Searching Locally-Defined Entities

  • Zhaohui Wu ,
  • Yuanhua Lv ,
  • Ariel Fuxman

Proceedings of the 23rd ACM International Conference on Conference on Information and Knowledge Management |

Published by ACM

Publication

When consuming content, users typically encounter entities that they are not familiar with. A common scenario is when users want to find information about entities directly within the content they are consuming. For example, when reading the book “Adventures of Huckleberry Finn”, a user may lose track of the character Mary Jane and want to find some paragraph in the book that gives relevant information about her. The way this is achieved today is by invoking the ubiquitous Find function (“Ctrl-F”). However, this only returns exact-matching results without any relevance ranking, leading to a suboptimal user experience.

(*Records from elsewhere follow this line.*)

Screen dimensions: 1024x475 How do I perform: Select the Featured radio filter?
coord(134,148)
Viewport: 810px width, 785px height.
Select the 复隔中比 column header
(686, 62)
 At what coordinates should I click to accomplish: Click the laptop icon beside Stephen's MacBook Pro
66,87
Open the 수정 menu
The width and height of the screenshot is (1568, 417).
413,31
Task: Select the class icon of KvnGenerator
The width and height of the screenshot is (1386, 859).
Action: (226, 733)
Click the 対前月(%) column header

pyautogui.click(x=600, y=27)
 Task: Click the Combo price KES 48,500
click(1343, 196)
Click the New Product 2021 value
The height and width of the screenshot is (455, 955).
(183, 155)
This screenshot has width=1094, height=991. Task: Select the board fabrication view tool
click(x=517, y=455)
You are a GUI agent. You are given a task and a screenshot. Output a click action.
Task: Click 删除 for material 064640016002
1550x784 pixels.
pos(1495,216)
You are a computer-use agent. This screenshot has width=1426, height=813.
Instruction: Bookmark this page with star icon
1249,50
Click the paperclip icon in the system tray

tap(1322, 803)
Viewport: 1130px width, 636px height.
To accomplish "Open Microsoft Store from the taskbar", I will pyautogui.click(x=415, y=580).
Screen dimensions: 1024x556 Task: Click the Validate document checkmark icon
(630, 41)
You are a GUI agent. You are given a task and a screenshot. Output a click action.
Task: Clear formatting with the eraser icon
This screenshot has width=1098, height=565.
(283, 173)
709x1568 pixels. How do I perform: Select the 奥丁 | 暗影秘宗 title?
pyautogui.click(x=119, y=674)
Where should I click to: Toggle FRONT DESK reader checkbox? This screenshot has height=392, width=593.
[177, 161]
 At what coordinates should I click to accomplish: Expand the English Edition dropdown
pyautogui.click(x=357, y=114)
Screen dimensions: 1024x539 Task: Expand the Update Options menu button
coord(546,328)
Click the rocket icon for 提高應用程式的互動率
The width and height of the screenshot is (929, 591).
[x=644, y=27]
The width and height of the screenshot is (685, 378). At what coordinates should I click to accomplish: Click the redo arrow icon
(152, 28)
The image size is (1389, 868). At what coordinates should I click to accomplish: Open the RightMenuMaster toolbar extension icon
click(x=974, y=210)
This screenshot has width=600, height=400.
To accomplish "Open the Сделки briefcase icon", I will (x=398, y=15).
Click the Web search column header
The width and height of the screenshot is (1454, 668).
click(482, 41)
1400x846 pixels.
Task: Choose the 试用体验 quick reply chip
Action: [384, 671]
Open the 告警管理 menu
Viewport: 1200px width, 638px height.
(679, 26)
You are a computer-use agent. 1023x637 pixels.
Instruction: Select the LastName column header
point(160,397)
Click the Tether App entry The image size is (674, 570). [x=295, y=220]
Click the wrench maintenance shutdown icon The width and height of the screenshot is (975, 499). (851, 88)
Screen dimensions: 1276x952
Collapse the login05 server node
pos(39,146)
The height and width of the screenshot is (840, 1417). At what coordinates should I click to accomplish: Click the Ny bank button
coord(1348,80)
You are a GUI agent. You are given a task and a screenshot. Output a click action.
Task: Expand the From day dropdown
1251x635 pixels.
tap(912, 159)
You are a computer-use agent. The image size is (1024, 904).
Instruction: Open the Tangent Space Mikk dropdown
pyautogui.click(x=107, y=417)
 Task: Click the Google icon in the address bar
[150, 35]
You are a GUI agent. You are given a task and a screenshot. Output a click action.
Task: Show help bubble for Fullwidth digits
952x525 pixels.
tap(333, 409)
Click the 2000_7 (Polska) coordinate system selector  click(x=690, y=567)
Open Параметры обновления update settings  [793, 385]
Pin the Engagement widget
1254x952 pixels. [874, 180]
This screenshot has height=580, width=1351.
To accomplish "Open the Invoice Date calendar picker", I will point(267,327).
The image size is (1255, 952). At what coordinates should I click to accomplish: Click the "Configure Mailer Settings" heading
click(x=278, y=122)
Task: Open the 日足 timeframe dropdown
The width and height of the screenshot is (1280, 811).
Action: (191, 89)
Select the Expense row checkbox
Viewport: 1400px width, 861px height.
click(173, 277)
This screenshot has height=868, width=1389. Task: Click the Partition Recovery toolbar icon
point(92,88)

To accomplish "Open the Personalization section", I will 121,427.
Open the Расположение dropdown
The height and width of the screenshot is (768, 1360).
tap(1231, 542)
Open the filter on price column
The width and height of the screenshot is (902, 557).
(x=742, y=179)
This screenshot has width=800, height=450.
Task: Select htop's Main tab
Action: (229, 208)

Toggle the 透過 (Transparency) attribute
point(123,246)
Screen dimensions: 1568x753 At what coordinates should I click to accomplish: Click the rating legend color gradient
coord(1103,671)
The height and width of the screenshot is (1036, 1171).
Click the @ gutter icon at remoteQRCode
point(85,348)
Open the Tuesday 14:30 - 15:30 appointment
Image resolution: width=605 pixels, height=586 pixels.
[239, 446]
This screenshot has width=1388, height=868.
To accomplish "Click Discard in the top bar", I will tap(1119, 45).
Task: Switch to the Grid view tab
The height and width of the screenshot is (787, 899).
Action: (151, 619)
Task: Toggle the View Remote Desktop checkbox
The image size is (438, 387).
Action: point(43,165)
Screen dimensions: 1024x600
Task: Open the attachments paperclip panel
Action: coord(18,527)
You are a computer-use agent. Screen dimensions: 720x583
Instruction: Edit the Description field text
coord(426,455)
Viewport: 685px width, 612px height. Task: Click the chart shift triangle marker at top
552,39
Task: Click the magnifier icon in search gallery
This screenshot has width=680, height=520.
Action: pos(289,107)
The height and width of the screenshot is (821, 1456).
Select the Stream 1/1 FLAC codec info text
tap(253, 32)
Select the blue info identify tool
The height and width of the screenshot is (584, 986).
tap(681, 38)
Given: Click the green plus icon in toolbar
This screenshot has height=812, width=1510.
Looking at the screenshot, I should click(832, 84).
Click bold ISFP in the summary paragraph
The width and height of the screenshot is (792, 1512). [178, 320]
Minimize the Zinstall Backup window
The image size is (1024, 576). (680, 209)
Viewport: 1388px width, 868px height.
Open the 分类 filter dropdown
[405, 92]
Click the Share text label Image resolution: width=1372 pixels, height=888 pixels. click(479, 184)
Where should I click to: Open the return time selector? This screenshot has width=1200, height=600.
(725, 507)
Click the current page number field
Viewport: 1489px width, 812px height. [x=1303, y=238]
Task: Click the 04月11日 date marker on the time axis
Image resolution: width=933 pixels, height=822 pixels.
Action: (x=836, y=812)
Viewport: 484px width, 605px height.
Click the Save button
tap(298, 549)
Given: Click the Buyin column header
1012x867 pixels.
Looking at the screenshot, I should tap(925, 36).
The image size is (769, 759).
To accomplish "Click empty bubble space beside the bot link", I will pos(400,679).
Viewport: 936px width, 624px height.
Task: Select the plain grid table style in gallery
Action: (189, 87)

How can we go beyond the Ctrl-F function? To tackle this problem, we present algorithms for semantic matching and relevance ranking that enable users to effectively search and understand entities that have been defined in the content that they are consuming, which we call locally-defined entities. We first analyze the limitations of standard information retrieval models when applied to searching locally-defined entities, and then we propose a novel semantic entity retrieval model that addresses these limitations. We also present a ranking model that leverages multiple novel signals to model the relevance of a passage. A thorough experimental evaluation of the approach in the real-word application of searching characters within e-books shows that it outperforms the baselines by 60%+ in terms of NDCG.